▸ **本文抜粋**
########################################

このため、リアルタイムに変わる状況に合わせて効果音を読み込み、使うものは残し、使わないものはどんどん切り捨てていくという方式をとった。注意深く聞いていると最初だけは遅延が発生する場合もあるかもしれないが、周りのキャラクターの足音や、状況で鳴りそうな音、装備品の音などをその場で読み込み、状況に合わせた音の使い方を実現できたという。
さらに様々な状況での効果音の使用法が語られた。「FFXIV: 新生エオルゼア」では人が集まるとき、人がたくさんいるときに「ガヤ音」といわれる、人混みを表現する効果音が使われる。人のささやきや、時として上がる大きな声、笑い声など周りの人が上げる声だ。この人々の声の自然な表現をするための工夫がされているのが土田氏がアトモス(大気)+ギア(変速)という造語で作った「アトモス・ギア」システムだ。
人数に合わせた人々の声、それは人の集まる人数によって変わり、さらに戦闘や街の中、周りの状況で変化する。キャラクターがいる周りの人数を計算し、その状況に合わせて音が選択され、距離に応じて使われる。戦闘時には鬨の声が入り、街では笑い声が入ったりもする。現在はさらに周りの種族に合わせてもこのガヤ音は変化するという。
“空間での音響効果”も様々な点で見直しが行なわれた。洞窟から外に出るときや、騒がしい酒場へ外からドアを開けて入ってくる時の音の変化をより自然に表現するには境界線に音を設定し、外の動きをどう漏らすのか、逆にどう打ち消すかを土田氏は図を使って説明した。徐々に音が混じっていく感じ、雰囲気が切り替わる境界線などを1つ1つマップで指定するのではなく、ポイントを設定し、そこからキャラクターの位置で音のバランスを変えていくシステムを作り上げた。

########################################

▸ **データ行**
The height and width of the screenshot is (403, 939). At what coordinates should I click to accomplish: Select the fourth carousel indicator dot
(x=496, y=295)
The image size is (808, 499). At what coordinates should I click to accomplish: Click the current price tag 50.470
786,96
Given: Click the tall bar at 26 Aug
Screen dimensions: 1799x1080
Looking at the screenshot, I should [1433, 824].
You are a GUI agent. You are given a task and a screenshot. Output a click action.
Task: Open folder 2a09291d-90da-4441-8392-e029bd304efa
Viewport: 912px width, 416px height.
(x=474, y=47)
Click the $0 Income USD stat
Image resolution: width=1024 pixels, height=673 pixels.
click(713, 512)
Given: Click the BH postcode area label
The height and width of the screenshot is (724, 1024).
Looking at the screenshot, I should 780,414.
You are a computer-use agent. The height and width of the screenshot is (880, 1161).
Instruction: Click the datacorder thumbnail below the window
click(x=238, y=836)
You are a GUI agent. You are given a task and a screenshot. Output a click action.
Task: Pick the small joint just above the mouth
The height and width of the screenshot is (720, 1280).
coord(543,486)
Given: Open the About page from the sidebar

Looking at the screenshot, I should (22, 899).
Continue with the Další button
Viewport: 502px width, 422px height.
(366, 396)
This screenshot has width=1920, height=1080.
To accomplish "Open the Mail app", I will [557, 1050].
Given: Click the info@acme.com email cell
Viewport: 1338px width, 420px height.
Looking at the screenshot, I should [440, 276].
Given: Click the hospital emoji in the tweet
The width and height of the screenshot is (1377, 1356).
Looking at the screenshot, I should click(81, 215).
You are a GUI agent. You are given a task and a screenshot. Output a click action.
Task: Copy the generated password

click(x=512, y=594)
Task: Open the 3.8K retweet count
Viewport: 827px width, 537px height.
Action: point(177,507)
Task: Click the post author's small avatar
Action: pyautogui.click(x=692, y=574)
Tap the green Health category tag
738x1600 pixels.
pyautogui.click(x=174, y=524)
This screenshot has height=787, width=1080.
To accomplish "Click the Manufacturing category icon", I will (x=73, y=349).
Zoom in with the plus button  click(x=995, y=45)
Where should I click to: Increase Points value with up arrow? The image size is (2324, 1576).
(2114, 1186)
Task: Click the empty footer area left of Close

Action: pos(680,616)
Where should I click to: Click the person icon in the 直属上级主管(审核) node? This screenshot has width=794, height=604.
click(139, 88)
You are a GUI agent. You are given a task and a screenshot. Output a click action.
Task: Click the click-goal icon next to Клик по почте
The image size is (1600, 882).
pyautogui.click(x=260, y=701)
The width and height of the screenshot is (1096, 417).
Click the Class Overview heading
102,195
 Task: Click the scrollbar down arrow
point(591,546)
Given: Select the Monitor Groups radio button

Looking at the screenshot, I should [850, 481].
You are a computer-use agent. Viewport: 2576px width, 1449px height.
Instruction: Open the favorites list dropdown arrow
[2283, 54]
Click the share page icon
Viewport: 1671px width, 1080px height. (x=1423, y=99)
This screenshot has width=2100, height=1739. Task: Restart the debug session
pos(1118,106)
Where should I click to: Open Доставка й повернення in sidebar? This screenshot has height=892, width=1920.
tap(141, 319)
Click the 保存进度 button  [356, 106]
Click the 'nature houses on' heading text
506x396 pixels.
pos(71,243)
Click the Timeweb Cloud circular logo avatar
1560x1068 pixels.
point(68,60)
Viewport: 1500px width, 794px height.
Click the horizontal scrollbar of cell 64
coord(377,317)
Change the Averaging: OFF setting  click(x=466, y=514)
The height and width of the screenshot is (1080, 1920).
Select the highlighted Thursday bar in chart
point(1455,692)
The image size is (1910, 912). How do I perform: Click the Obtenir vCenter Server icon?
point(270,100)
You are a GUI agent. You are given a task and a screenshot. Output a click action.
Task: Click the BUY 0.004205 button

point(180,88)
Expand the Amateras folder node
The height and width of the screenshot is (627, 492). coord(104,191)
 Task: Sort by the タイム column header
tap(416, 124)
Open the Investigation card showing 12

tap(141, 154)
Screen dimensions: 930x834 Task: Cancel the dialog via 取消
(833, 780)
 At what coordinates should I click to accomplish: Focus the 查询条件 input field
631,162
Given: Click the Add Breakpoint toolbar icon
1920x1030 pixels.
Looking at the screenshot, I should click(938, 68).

########################################

▸ **依頼内容 A**
本文抜粋の「このため、リアルタイムに変わ」から「ていくシステムを作り上げた。」までのすべてを、「ガヤ音」を「雑踏音」に置き換えたうえで記してください。
▸ **依頼内容 B**
本文抜粋において、「アトモス・ギア」システムはどのような目的で工夫されたと述べられていますか。1〜3文で説明してください。

▸ **出力 A**
このため、リアルタイムに変わる状況に合わせて効果音を読み込み、使うものは残し、使わないものはどんどん切り捨てていくという方式をとった。注意深く聞いていると最初だけは遅延が発生する場合もあるかもしれないが、周りのキャラクターの足音や、状況で鳴りそうな音、装備品の音などをその場で読み込み、状況に合わせた音の使い方を実現できたという。
さらに様々な状況での効果音の使用法が語られた。「FFXIV: 新生エオルゼア」では人が集まるとき、人がたくさんいるときに「雑踏音」といわれる、人混みを表現する効果音が使われる。人のささやきや、時として上がる大きな声、笑い声など周りの人が上げる声だ。この人々の声の自然な表現をするための工夫がされているのが土田氏がアトモス(大気)+ギア(変速)という造語で作った「アトモス・ギア」システムだ。
人数に合わせた人々の声、それは人の集まる人数によって変わり、さらに戦闘や街の中、周りの状況で変化する。キャラクターがいる周りの人数を計算し、その状況に合わせて音が選択され、距離に応じて使われる。戦闘時には鬨の声が入り、街では笑い声が入ったりもする。現在はさらに周りの種族に合わせてもこの雑踏音は変化するという。
“空間での音響効果”も様々な点で見直しが行なわれた。洞窟から外に出るときや、騒がしい酒場へ外からドアを開けて入ってくる時の音の変化をより自然に表現するには境界線に音を設定し、外の動きをどう漏らすのか、逆にどう打ち消すかを土田氏は図を使って説明した。徐々に音が混じっていく感じ、雰囲気が切り替わる境界線などを1つ1つマップで指定するのではなく、ポイントを設定し、そこからキャラクターの位置で音のバランスを変えていくシステムを作り上げた。

▸ **出力 B**
人が集まる場面で使われる「ガヤ音」、すなわち周りの人々のささやきや時折上がる大きな声、笑い声などを自然に表現するためです。